The estimated cost of a specific service is not a proper basis for fixing rates for transportation of any commodity. The railroads are entitled to receive a full and fair return for the value of the service performed, and the ascertainment of cost of such service is principally of value as a protection against the establishment of confiscatory rates.
Question 3.—What, in your opinion, is a desirable plan for compensating railroad companies for transporting the mails?

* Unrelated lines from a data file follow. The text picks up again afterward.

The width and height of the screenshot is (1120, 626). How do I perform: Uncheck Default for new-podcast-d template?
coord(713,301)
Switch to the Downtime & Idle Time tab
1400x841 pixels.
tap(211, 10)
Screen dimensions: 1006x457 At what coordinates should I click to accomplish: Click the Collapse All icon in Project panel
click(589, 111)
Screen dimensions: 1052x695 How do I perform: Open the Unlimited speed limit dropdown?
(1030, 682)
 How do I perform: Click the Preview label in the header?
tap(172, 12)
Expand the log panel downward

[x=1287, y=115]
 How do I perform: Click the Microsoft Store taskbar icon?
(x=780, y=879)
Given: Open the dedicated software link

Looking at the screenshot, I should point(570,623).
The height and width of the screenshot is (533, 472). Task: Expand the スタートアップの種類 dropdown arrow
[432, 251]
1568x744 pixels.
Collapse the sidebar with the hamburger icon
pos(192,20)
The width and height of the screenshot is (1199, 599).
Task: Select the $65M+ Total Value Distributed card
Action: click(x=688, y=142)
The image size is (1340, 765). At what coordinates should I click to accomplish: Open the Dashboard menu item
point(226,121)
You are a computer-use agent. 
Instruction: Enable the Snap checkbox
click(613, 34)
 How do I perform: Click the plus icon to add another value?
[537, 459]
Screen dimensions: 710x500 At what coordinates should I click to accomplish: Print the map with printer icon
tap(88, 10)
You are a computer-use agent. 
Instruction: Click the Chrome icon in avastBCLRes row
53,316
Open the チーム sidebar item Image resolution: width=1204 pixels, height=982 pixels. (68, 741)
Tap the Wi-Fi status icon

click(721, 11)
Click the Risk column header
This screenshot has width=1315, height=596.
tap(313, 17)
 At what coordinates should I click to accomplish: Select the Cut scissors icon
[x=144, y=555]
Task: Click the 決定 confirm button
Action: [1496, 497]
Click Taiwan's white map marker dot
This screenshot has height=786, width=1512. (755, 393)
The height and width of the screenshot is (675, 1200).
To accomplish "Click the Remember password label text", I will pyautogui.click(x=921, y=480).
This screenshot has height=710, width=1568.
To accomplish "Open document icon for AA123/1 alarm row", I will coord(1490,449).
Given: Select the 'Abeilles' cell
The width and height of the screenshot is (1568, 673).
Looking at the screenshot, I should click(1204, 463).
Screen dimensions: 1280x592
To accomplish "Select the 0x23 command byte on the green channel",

Answer.—The existing law has been in effect for nearly forty years, and those who have worked under it are more or less familiar with its operations. If it were amended to correct serious inequities, as suggested in the answer to Question 1, and fairly and impartially administered by the Post Office Department, it would be preferable to any untried or theoretical plan that could be proposed.
Very respectfully yours,
COMMITTEE ON RAILWAY MAIL PAY,
By
(Signed) Ralph Peters,
Acting Chairman.
FOOTNOTES:
[A] The necessity for providing, out of income, for some kinds of improvements is commonly admitted. The public constantly demands greater comfort and convenience which can be supplied only by improvements in property and equipment that bring in no additional income. A present example in the mail service, itself, is the great expense which the railways are now undergoing in substituting steel mail cars for those formerly in use. The old cars, which thus become a total loss were fully up to the most advanced standards of construction when built and they could continue for a long time to serve the purposes of the service except for the public demand for stronger cars.
[B] A car-foot mile is a unit equal to moving one foot in car length (regardless of width or height) one mile. Thus to move a car sixty feet long one mile results in sixty car-foot miles; to move the same car three miles results in 180 car-foot miles, etc.
[C] There may be some duplication in this item, but to eliminate it would require an elaborate computation which, in view of the broad margin of expenses over receipts, is wholly superfluous. Whatever duplication exists must be small in comparison with this margin.